Originally Posted by Elana    
OTOH if you rehome the mare you can use ACE on Wally for awhile and see if he settles.
i can promise you that my husband will not be willing to rehome Blaze. That is y I am trying to figure out what my other options are. The way that he sees it is that Blaze and Star are riding horses so they earn their keep. Since Wally can no longer be ridden, he sees him as lesser of a horse because of that. My husband would not be willing to give up a riding horse in order to keep one that cannot be ridden.

Originally Posted by Elana    
Last but not least if Wally is 22 and unsound you can also choose to put him down.
i know that this is also an option but it would be an absolute last resort for me. I would much rather try to find somewhere where Wally can live out the remainder of his days (or at least a few more years) in happy retirement.
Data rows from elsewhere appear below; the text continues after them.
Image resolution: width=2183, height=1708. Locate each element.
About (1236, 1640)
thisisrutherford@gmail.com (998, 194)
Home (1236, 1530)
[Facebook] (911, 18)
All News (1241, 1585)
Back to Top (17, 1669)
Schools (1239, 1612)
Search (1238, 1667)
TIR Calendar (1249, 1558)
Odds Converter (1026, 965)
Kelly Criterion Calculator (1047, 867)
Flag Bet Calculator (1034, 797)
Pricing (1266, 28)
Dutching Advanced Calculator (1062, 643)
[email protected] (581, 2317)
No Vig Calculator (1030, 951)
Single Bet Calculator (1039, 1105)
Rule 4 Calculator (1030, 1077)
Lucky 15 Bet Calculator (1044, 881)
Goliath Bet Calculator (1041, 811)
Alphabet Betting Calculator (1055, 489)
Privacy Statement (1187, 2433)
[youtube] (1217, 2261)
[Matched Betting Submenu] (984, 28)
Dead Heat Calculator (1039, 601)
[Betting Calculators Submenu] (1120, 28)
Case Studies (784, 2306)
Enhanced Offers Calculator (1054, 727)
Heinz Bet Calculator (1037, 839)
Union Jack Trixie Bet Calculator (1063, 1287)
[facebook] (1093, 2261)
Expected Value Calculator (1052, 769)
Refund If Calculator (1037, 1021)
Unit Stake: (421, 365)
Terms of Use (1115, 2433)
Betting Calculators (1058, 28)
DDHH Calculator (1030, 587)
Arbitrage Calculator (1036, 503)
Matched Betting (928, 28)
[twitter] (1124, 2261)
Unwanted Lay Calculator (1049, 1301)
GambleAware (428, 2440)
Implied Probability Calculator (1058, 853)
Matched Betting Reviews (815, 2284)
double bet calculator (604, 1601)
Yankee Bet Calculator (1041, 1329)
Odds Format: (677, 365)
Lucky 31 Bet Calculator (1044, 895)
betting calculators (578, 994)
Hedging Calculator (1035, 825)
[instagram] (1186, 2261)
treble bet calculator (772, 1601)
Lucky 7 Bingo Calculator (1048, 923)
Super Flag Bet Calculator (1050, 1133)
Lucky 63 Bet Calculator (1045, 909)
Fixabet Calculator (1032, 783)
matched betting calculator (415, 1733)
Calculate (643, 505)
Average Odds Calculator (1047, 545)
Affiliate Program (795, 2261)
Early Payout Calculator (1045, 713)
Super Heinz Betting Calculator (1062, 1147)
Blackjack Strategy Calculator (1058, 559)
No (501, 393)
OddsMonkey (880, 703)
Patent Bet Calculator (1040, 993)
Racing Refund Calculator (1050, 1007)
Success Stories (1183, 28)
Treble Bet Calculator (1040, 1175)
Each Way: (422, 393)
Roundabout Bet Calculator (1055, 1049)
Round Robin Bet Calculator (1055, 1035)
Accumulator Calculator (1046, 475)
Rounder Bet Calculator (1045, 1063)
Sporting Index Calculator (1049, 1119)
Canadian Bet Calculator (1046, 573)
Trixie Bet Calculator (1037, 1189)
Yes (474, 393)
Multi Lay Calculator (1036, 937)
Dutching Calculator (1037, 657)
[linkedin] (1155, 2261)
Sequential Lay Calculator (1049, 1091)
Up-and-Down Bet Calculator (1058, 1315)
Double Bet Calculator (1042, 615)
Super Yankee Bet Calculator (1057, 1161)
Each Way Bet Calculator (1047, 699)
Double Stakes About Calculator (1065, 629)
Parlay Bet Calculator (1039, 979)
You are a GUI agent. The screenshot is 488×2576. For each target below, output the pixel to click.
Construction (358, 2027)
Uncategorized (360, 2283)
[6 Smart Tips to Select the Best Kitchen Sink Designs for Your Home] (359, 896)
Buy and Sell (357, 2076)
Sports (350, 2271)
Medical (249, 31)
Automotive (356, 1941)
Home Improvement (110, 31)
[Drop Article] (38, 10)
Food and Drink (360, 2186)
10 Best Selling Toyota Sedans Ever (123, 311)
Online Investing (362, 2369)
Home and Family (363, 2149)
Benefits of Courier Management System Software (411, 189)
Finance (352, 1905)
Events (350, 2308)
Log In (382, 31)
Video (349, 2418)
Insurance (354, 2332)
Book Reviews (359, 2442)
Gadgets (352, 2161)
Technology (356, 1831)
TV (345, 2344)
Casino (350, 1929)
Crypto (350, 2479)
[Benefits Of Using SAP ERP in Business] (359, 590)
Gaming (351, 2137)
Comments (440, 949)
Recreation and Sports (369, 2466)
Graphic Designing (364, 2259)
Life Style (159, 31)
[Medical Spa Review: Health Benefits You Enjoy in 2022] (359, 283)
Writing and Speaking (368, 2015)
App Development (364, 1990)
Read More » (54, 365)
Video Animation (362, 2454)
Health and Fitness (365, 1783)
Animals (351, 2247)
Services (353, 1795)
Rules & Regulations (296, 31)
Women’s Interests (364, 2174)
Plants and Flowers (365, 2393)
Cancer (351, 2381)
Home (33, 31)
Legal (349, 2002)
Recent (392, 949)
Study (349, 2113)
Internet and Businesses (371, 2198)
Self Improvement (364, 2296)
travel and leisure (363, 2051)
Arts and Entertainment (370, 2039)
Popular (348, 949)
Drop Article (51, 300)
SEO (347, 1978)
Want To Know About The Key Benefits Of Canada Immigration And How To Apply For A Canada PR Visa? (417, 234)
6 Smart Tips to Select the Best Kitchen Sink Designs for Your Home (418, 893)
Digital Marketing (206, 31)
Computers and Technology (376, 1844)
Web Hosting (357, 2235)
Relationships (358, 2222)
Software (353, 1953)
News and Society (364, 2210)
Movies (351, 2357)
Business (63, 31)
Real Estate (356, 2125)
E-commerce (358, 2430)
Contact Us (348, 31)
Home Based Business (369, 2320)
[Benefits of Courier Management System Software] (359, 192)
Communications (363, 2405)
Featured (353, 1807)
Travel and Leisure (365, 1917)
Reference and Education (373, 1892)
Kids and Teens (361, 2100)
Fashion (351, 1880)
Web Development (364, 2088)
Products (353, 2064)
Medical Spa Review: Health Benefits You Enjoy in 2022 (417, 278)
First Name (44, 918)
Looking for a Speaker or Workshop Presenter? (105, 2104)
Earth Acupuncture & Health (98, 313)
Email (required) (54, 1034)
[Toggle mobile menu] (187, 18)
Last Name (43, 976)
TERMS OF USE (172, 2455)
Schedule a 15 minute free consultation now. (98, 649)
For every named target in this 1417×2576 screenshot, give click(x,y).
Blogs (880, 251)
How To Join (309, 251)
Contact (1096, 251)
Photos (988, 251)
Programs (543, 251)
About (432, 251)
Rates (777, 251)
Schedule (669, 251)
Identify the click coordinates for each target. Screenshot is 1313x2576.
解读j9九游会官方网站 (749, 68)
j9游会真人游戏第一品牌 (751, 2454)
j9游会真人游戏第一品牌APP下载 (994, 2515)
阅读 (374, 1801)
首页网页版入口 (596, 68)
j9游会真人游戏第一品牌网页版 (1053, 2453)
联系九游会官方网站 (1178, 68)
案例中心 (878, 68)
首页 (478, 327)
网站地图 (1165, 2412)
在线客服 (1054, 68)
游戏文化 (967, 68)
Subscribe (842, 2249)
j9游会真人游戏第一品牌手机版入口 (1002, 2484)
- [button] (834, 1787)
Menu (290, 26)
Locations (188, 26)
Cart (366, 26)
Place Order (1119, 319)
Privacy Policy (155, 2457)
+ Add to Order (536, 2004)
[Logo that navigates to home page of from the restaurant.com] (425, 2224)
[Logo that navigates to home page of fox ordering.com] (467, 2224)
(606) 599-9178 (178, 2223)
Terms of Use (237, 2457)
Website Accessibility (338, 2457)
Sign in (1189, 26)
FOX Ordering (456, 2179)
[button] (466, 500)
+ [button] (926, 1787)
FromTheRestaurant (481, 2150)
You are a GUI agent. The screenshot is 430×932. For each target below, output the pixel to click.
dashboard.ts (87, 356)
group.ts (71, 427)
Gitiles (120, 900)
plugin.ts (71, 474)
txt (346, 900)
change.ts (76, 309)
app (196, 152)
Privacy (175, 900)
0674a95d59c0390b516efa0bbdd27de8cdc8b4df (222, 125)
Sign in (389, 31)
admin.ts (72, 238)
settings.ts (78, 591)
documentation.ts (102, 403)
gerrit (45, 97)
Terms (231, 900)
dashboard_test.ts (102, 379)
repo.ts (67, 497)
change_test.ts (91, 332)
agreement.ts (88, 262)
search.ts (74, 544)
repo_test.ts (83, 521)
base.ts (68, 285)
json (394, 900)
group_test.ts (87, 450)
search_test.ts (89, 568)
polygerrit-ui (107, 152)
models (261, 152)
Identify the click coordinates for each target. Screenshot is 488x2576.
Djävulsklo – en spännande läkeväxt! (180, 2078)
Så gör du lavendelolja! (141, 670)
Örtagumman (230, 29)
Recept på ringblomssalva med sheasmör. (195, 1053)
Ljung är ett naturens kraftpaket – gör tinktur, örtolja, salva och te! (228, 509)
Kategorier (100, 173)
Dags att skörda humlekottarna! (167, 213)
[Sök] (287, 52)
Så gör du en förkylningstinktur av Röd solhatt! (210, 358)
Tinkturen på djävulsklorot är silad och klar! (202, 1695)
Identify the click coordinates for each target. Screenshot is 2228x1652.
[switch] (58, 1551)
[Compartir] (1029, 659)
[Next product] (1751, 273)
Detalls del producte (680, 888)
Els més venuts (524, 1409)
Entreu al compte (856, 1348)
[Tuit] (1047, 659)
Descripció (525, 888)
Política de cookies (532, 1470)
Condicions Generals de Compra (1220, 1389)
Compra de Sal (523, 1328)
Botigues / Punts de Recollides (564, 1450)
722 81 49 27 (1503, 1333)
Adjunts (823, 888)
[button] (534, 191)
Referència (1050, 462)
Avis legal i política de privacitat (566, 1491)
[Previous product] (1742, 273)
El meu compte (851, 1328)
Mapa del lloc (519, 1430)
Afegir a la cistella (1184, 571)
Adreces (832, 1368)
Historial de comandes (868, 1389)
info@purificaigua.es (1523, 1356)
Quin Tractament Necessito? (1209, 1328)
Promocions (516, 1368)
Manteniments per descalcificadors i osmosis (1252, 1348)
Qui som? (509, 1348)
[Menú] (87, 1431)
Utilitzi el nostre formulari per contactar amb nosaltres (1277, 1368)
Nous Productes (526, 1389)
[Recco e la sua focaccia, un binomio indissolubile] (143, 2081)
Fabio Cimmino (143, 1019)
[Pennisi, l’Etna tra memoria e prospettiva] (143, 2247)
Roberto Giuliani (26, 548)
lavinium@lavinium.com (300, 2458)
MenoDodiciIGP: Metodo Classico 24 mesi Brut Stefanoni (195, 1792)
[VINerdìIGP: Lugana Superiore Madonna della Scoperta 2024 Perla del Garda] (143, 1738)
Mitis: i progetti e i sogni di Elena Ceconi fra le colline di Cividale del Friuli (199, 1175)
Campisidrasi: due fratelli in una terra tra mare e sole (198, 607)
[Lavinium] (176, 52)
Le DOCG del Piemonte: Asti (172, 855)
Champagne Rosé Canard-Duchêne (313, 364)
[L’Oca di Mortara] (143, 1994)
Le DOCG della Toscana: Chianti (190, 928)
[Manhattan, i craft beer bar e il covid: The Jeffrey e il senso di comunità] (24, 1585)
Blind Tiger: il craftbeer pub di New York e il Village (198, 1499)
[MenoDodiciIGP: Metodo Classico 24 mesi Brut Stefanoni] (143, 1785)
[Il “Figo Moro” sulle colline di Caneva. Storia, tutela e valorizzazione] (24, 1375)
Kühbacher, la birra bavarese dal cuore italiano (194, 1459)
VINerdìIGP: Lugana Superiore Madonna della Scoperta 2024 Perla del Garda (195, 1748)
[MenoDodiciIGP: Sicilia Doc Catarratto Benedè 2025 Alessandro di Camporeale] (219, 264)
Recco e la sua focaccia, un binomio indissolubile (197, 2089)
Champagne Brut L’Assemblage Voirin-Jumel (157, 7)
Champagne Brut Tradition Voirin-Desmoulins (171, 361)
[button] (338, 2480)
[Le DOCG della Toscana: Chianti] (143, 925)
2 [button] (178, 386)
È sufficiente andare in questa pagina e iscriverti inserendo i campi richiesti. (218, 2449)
Yes, he is very lame right now from pacing the fence next to Blaze, but before then he was actually doing pretty good and I would throw a halter on him and take him for walks around the neighborhood when I had the chance.

Originally Posted by Elana    
You can make the walls of the stalls solid so Wally cannot see Star.. or so none of the horses can see each other.
unfortunately, this is not an option. I cannot afford to redo the stalls right now. And I worry that if I wait until I can that Star is going to be severely injured before then.

Originally Posted by Elana    
Rotate turnouts.
i am already rotating the turnouts. The problem is that Wally can reach over the fence and get to Star whether I have him in his stall or the small arena/pen that we have. The way that they are put together has the stalls and pen all sharing fencelines. I now have to carry a riding crop to shoo Wally away with when I ride Star in the pen because any time I ride Star near the shared fenceline Wally will charge the fence to bite at Star.

Originally Posted by Elana    
Have individual paddocks off each stall.
we don't currently have the money to change the setup that we have. Even if we did there is no room to move or add anything where we keep the horses.

Is there anything else I can do to hopefully fix the behavior itself since I can't change the current stall/pen setup? I tried separating Wally and Blaze about a week ago by tying them up on opposite sides of the property to see what they would do. Blaze couldnt care less if Wally existed or not but Wally was still whinnying to Blaze and trying to figure out how to get to her 5 hours later. Our property is just not big enough to have both horses separated where Wally cannot still see Blaze.